Quem é população tradicional agora?

Com a nova proposta do Ministério do Meio Ambiente, ou todo brasileiro é e os seringueiros também, ou nem todo brasileiro é e, os seringueiros, com certeza não são. Hipótese que destrói o conceito de Reservas Extrativistas. E aí… Precisava disso?

O termo populações tradicionais ganhou importância significativa durante o final da década de 1980, quando se discutia a criação de espaços territoriais especialmente destinados à atividade extrativista, sobretudo aquela baseada no binômio borracha e castanha, e à, conseqüente, manutenção da floresta na Amazônia.

No auge do importante trabalho de articulação sindical realizado por Chico Mendes, que já originara o Conselho Nacional dos Seringueiros em 1985, reivindicava-se do Incra, o estabelecimento de uma nova modalidade de assentamento, específico para a Amazônia, denominado de Projeto de Assentamento Extrativista, o que viria a se tornar realidade ainda em 1987, por meio da Portaria 627, abrindo caminho para a criação, três anos depois, das primeiras unidades de Reservas Extrativistas.

O argumento principal para incluir esse tipo de ocupação no Plano Nacional de Reforma Agrária foi, justamente, a existência de uma população tradicional, que há mais de um século habitava o ecossistema florestal produzindo de acordo com o modo extrativista. No entanto, a definição do que viria a ser população tradicional, assustava, e ainda assusta, até os mais engajados antropólogos e sociólogos.

Essa definição assusta por trazer em si um risco perigoso: o da desmistificação do extrativismo e, o mais grave, do seringueiro. Uma vez caracterizado como um tipo específico de trabalhador rural, aquele que, em tese, viveria do ecossistema florestal, seu enquadramento como população tradicional, exigiria que a definição fosse além das diferenciações étnicas e assim por diante: ou seja, um problema complexo.

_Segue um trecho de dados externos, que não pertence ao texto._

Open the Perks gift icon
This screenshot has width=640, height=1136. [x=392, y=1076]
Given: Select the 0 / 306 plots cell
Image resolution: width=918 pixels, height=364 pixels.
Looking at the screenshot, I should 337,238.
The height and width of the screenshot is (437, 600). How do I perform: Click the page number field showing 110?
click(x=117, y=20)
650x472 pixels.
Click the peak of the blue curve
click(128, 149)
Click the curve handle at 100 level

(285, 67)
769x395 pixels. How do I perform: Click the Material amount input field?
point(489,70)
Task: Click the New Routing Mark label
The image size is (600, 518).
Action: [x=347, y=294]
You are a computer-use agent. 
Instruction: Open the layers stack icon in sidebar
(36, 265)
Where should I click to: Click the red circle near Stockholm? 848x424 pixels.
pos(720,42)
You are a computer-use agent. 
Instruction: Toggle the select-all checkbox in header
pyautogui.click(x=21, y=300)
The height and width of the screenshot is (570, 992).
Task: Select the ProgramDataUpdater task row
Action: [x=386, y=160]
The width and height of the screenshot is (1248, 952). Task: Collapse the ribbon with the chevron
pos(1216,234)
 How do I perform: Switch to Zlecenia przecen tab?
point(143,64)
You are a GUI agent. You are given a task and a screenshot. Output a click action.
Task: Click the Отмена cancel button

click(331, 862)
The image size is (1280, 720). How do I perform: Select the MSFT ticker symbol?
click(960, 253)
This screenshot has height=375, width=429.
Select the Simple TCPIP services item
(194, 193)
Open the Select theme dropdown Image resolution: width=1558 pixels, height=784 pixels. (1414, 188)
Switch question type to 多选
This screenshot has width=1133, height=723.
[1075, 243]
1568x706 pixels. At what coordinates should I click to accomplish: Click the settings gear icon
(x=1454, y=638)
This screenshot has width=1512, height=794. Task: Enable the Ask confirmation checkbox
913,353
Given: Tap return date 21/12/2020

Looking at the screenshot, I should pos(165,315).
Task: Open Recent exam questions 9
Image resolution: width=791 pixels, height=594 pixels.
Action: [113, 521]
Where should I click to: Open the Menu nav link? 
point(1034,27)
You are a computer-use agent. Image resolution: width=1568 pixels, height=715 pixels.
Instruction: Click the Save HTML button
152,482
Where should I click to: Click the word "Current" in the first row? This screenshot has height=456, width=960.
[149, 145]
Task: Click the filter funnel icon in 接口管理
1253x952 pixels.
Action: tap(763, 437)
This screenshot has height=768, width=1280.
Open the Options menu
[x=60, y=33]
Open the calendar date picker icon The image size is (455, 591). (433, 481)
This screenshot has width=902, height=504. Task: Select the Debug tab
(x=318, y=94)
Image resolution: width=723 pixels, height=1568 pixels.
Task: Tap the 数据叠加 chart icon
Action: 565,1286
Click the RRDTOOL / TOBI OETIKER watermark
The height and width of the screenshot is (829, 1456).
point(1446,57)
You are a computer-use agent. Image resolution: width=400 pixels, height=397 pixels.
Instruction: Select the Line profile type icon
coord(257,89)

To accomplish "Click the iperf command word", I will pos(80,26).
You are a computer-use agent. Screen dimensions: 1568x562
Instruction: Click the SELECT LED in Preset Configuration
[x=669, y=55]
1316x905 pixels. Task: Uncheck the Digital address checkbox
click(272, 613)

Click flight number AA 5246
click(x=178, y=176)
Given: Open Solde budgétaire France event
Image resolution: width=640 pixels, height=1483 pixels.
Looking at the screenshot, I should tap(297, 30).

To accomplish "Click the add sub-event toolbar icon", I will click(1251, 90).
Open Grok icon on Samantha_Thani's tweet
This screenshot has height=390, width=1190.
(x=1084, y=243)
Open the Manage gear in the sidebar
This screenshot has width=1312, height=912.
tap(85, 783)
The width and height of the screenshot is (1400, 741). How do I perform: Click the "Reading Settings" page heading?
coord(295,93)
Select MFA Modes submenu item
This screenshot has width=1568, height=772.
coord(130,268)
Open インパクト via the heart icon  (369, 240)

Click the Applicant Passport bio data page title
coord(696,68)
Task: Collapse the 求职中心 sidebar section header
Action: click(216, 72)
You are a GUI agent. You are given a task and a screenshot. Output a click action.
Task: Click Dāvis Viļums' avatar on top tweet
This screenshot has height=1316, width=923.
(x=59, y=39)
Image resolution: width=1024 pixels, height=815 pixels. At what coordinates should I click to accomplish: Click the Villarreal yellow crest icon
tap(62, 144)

Essa pendência conceitual, quase foi sanada quando da aprovação da Lei que instituiu o Sistema Nacional de Unidades de Conservação. O Congresso, agora já em 2.000, considerou que populações tradicionais eram:

“grupos humanos culturalmente diferenciados, vivendo há, no mínimo, três gerações em um determinado ecossistema, … e utilizando os recursos naturais de forma sustentável”

Mas, o Presidente Fernando Henrique Cardoso considerou a definição abrangente demais, onde caberia toda a população brasileira e que a ocupação por três gerações, não caracterizaria, por si só, a ocorrência de população tradicional e vetou o artigo.

Passados sete anos uma nova tentativa de definição acaba de ser introduzida com o Decreto 6.040 de 7 de fevereiro passado, que instituiu a Política Nacional de Desenvolvimento Sustentável dos Povos e Comunidades Tradicionais. Desta feita a nova definição afirma que povos e comunidades tradicionais são:

“grupos culturalmente diferenciados e que se reconhecem como tais, que possuem formas próprias de organização social, que ocupam e usam territórios e recursos naturais como condição para sua reprodução cultural, social, religiosa, ancestral e econômica, utilizando conhecimentos, inovações e práticas gerados e transmitidos pela tradição”

As perguntas agora são: os seringueiros estão aí? Existe diferenciação cultural e de organização social no seringal? O extrativismo, que já não se baseia mais no binômio castanha e borracha, é condição para reprodução religiosa, ancestral e econômica do extrativista? E mais: É possível ver o extrativista, que optou pelo manejo florestal comunitário e se transformou em manejador florestal, nessa definição?

Finalmente, diante da dificuldade em solucionar os problemas que o extrativismo e a manutenção da floresta possuem, optou-se por colocar um bode no seringal.

Deixa pra lá, daqui a quatro anos é só fazer outro Decreto e tirá-lo de lá.